Located in the geographical center of Israel, some 90 km from Jerusalem and 100 km from Tel Aviv, Beersheba is known as the capital of the Negev. It is the region’s largest city with some 200,000 residents and the gateway to the southern part of Israel.

Human settlement in Beersheba began as long ago as the Chalcolithic period, when the first settlers established villages on the banks of the Beersheba Riverbed. The area also was inhabited during the biblical period, some 4,000 years ago; it was mentioned in the Bible 35 more times than Jerusalem. This, actually, is where monotheism began to sprout, on the thin border between the desert and settled area.

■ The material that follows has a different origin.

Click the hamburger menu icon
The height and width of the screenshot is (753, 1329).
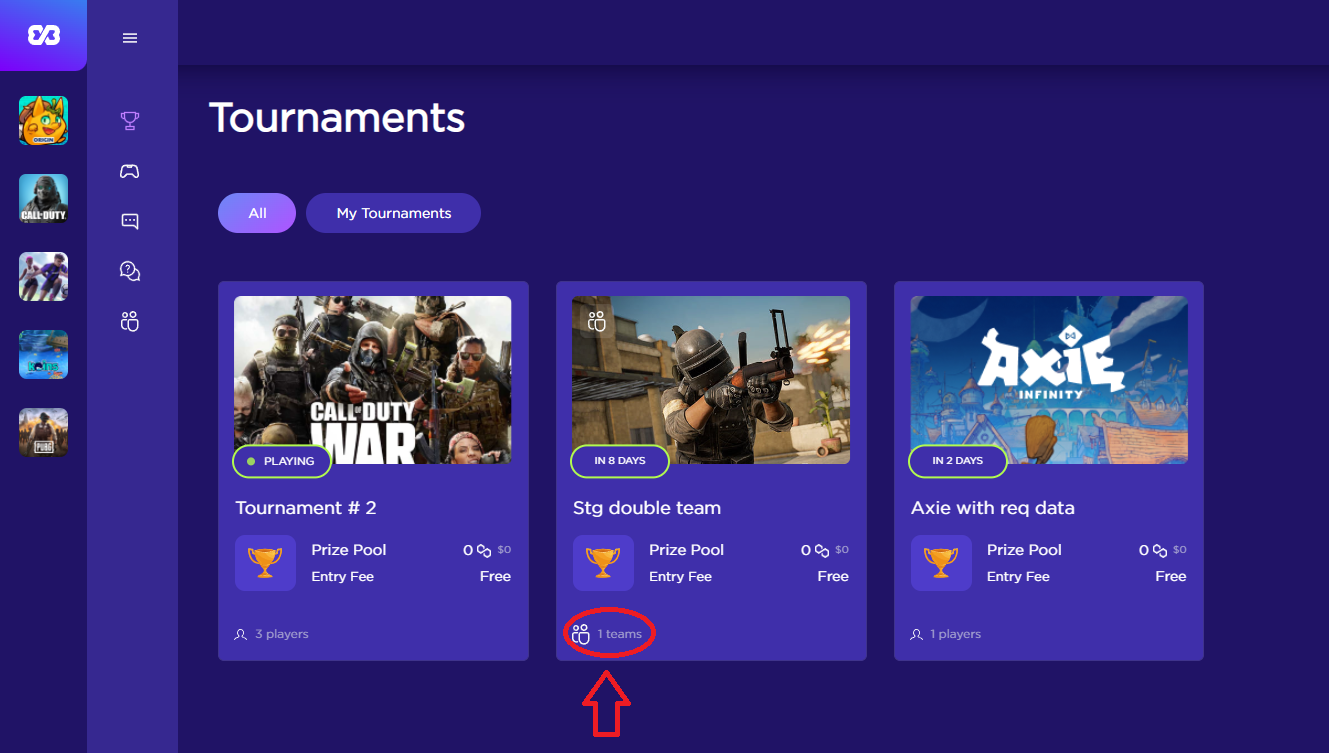pyautogui.click(x=130, y=38)

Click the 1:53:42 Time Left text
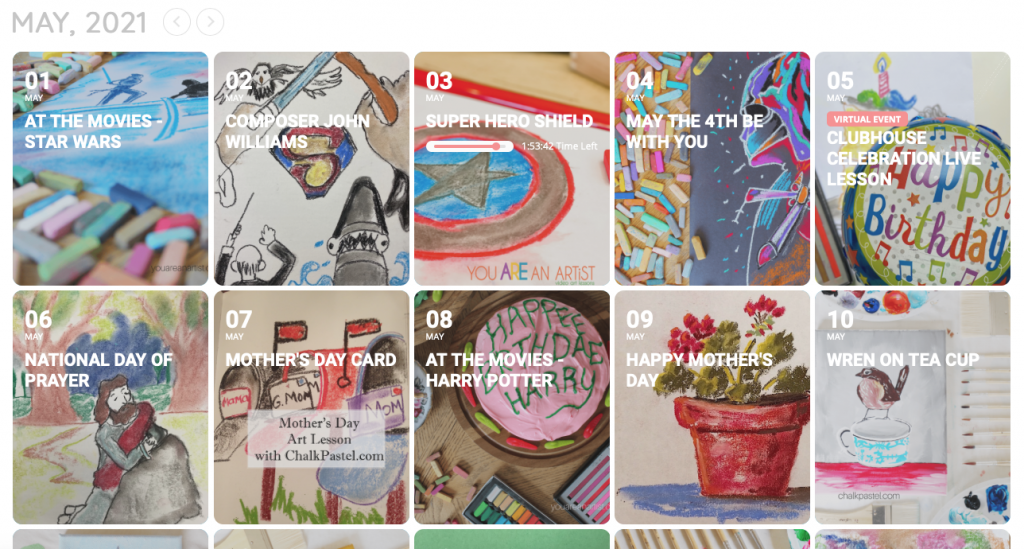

Beersheba also is noteworthy because it is the only city that the Ottomans established in the 400 some years that they ruled this area. They lost control of it in October 1917, in the last cavalry battle ever fought, which they lost to the ANZAC troops of the British Empire. Exactly 31 years later, in that same month, the Negev brigade of the Palmach captured the town, making it part of the State of Israel.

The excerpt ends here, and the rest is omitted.